@ariesfish/pi-goal
v0.4.0
Published
Autonomous experiment loop for pi — run, measure, keep or discard. Inspired by karpathy/autoresearch.
Maintainers
Readme
pi-goal
Autonomous experiment loops for pi
pi-goal lets pi try an idea, measure it, keep improvements, revert regressions, and continue from durable state.
Use it for any measurable optimization target: test speed, bundle size, training loss, build time, Lighthouse score, or custom benchmarks.
Install
pi install npm:@ariesfish/pi-goalManual install:
cp -r extensions/pi-goal ~/.pi/agent/extensions/
cp -r skills/goal-create ~/.pi/agent/skills/
cp -r skills/goal-finalize ~/.pi/agent/skills/
cp -r skills/goal-hooks ~/.pi/agent/skills/Then run /reload in pi.
Usage
Start a loop
/skill:goal-createThe skill asks for, or infers:
- goal
- benchmark command
- primary metric and direction
- files in scope
- constraints
It creates a goal branch, writes goal.md and goal.sh, runs the baseline, then starts iterating.
Run directly with /goal
/goal optimize unit test runtime, monitor correctness
/goal model training, run 5 minutes of train.py and track validation lossUseful subcommands:
| Command | Purpose |
|---|---|
| /goal <text> | Start or resume goal mode |
| /goal off | Leave goal mode; keep persisted files |
| /goal clear | Delete goal.jsonl and reset state |
| /goal reinit | Start a new comparable experiment with a fresh baseline |
| /goal select <goal-id> | Switch active research under .goal/researches/ |
| /goal export | Open the live browser dashboard |
The loop
pi edits code, commits candidates, calls run_goal, then calls log_goal:
edit → commit → run_goal → log_goal → keep or revert → repeatResults are appended to goal.jsonl. The current plan and learnings live in goal.md, so a fresh agent can resume after restarts or context compaction.

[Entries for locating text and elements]
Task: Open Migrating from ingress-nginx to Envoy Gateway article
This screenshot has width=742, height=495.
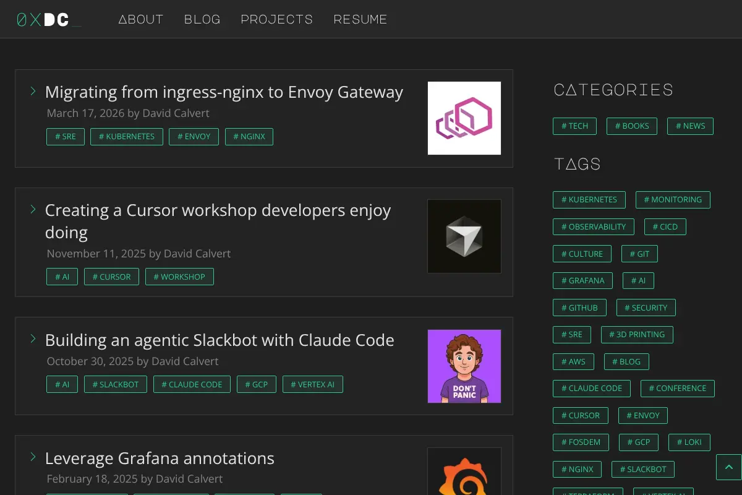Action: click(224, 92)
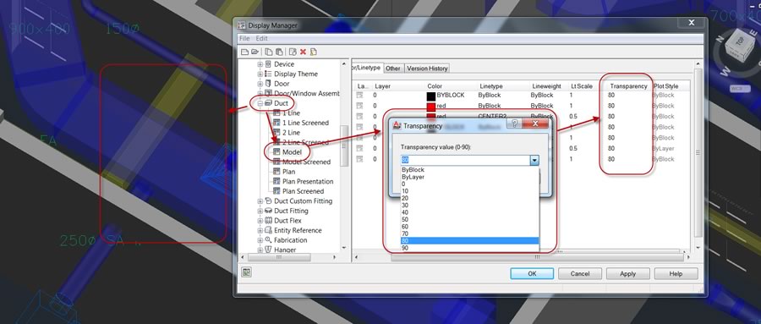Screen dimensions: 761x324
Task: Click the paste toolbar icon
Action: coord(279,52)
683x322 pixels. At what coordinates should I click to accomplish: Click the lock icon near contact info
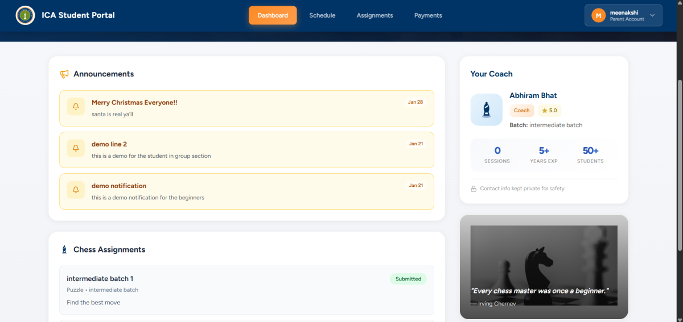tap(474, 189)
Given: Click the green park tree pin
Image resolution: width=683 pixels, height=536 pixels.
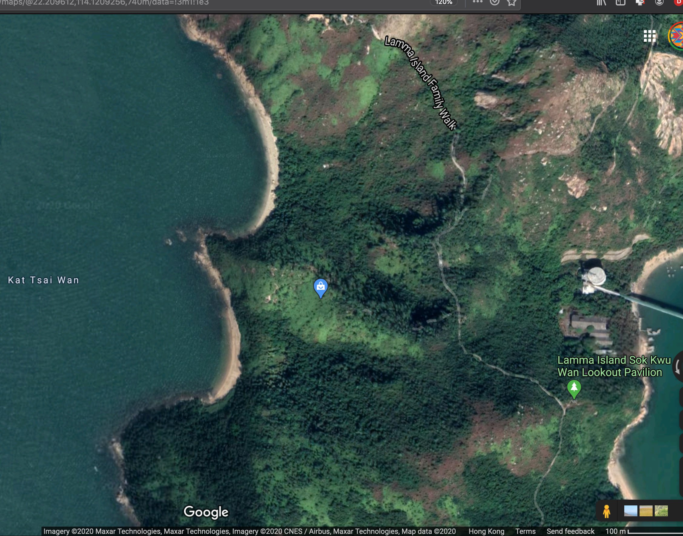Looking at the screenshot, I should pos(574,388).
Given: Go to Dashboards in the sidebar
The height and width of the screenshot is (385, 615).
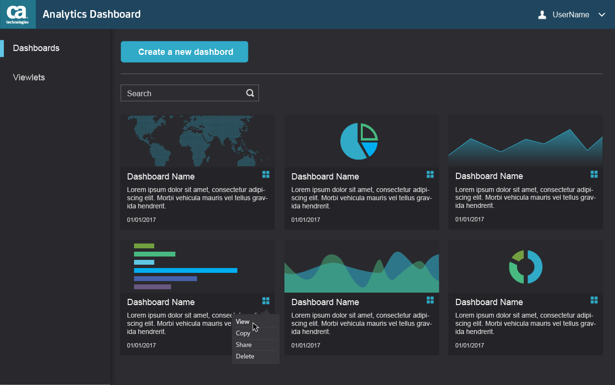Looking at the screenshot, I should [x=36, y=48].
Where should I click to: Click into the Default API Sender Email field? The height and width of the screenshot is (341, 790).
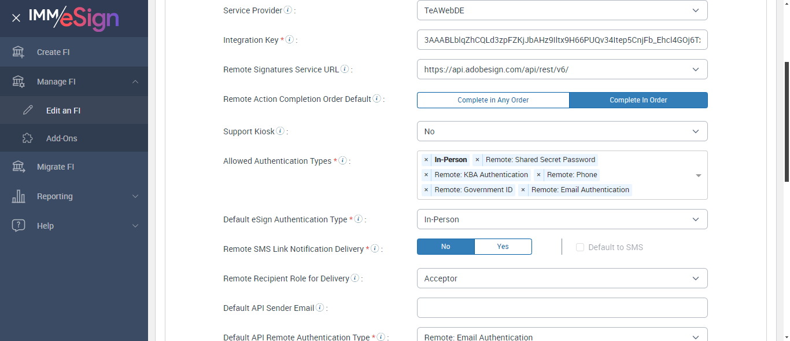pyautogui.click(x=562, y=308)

(EXERCISE SET)
1) Reproduce word for word the passage of the pi-goal readme starting at "Maintainers" and ending at "from durable state.".
2) Resume the pi-goal readme from the point where it stops.

(ANSWERS TO THE PROBLEMS)
1)
Maintainers
Readme
pi-goal
Autonomous experiment loops for pi
pi-goal lets pi try an idea, measure it, keep improvements, revert regressions, and continue from durable state.

2)
Finalize results
/skill:goal-finalizeThis reads goal.jsonl, groups kept runs into logical changesets, asks for approval, then creates one reviewable branch per group from the merge base.
What it installs
Extension tools
| Tool | Purpose |
|---|---|
| init_goal | Initialize the active research and first experiment |
| start_goal | Open a new comparable experiment with a fresh baseline |
| run_goal | Time a command, capture output, parse METRIC name=value lines |
| log_goal | Record the run, keep improvements, revert failures/regressions |
| validate_goal | Check goal files, metric output, checks, and workspace safety |
Skills
| Skill | Purpose |
|---|---|
| goal-create | Set up and start an optimization loop |
| goal-finalize | Turn a noisy goal branch into clean review branches |
| goal-hooks | Help author optional goal.hooks/before.sh and after.sh scripts |
Files used by a loop
| File | Purpose |
|---|---|
| goal.md | Goal, metric, scope, constraints, attempts, learnings |
| goal.sh | Benchmark script; should output METRIC name=value |
| goal.jsonl | Append-only run journal |
| goal.checks.sh | Optional correctness checks after successful benchmarks |
| goal.ideas.md | Optional backlog of promising ideas |
| goal.hooks/ | Optional scripts fired before/after iterations |
UI
- Status widget above the editor:
🎯 goal 12 runs 8 kept │ ★ total_µs: 15,200 (-12.3%) │ conf: 2.1× Ctrl+Shift+T: expand/collapse inline dashboardCtrl+Shift+F: fullscreen scrollable dashboard/goal export: live browser dashboard with chart and share card
Override shortcuts in <agent-dir>/extensions/pi-goal.json:
{
"shortcuts": {
"toggleDashboard": "ctrl+shift+y",
"fullscreenDashboard": null
}
}Use null to disable a shortcut.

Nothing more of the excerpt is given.